“I am truly rejoiced to see Lady Maude recovering her spirits again,” he said, his fine eyes lit up with pleasure. “She has been shadowed by the dark cloud of her nameless melancholy long enough.”

“If Lord Villiers only knew how much cause I had for that ‘nameless melancholy,’ he would forgive me any pain it may ever have caused him,” she said, while a shadow of the past fell darkly over her bright young face.

“And may I not know? Dearest Maude, when is this mystery to end? Am I never to be made happy by the possession of this dear hand?”

He took the little, white hand, small and snowy as a lily-leaf, and it was no longer withdrawn, but nestled lovingly in his, as if there it found its rightful home.

“Maude, Maude!” he cried, in a delirium of joy, “is your dark dream, then, in reality over? Oh, Maude, speak, and tell me! Am I to be made happy yet?”

“If you can take me as I am, if you can forgive and forget the past, I am yours, Ernest!” she said, in a thrilling whisper.

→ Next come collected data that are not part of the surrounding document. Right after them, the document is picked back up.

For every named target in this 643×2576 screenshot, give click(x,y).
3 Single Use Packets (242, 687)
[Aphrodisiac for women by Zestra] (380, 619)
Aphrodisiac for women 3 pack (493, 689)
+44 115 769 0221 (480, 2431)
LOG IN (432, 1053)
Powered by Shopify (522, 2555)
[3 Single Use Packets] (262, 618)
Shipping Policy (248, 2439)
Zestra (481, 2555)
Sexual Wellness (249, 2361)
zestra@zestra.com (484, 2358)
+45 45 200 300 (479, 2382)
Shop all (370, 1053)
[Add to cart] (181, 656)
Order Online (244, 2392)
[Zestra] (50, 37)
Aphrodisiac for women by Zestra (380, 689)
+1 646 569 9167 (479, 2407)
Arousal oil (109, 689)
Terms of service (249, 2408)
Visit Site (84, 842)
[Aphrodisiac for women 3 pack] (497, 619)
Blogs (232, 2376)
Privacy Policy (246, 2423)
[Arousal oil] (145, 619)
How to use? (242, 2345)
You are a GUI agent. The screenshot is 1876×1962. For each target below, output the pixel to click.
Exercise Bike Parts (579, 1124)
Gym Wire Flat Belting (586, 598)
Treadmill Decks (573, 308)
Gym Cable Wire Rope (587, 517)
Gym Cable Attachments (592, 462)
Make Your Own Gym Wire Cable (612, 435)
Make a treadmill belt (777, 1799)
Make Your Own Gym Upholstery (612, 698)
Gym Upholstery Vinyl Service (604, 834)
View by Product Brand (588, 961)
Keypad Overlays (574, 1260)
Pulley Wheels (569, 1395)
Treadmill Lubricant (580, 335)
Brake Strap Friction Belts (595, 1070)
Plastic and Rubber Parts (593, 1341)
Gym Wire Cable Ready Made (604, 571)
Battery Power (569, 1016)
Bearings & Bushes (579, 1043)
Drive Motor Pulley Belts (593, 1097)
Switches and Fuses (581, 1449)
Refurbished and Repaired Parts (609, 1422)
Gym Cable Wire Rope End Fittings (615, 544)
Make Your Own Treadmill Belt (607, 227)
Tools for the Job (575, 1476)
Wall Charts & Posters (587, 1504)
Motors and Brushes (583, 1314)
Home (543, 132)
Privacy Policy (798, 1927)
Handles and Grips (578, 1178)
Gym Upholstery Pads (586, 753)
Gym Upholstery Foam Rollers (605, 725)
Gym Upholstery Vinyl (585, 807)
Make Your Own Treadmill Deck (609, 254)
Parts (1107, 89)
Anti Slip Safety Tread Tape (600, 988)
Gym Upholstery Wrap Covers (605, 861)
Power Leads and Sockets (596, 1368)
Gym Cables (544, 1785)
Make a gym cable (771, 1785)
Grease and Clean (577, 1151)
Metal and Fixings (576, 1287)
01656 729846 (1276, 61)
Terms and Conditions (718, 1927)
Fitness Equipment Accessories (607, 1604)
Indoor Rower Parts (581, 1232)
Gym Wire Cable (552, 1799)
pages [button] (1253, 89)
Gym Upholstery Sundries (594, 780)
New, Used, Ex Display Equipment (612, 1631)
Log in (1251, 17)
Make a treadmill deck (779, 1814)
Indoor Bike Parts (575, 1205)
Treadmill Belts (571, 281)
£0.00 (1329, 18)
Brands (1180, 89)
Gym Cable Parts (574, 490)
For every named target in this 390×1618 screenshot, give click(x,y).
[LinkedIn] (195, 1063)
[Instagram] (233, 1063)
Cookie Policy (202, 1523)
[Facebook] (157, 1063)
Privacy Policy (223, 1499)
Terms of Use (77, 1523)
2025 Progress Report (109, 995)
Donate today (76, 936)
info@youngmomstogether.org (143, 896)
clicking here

In a moment she was in his arms, held to the true heart whose every throb was for her—her head upon the breast that was to pillow hers through life.

“Maude, Maude! My bride, my life, my peerless darling! Oh, Maude, this is too much happiness!” he cried, in a sort of transport between the passionate kisses pressed on her warm, yielding lips.

Blushingly she rose from his embrace, and gently extricated herself from his arms.

“Oh, Maude, my beautiful darling! May Heaven forever bless you for this!” he fervently exclaimed, all aglow with passionate love.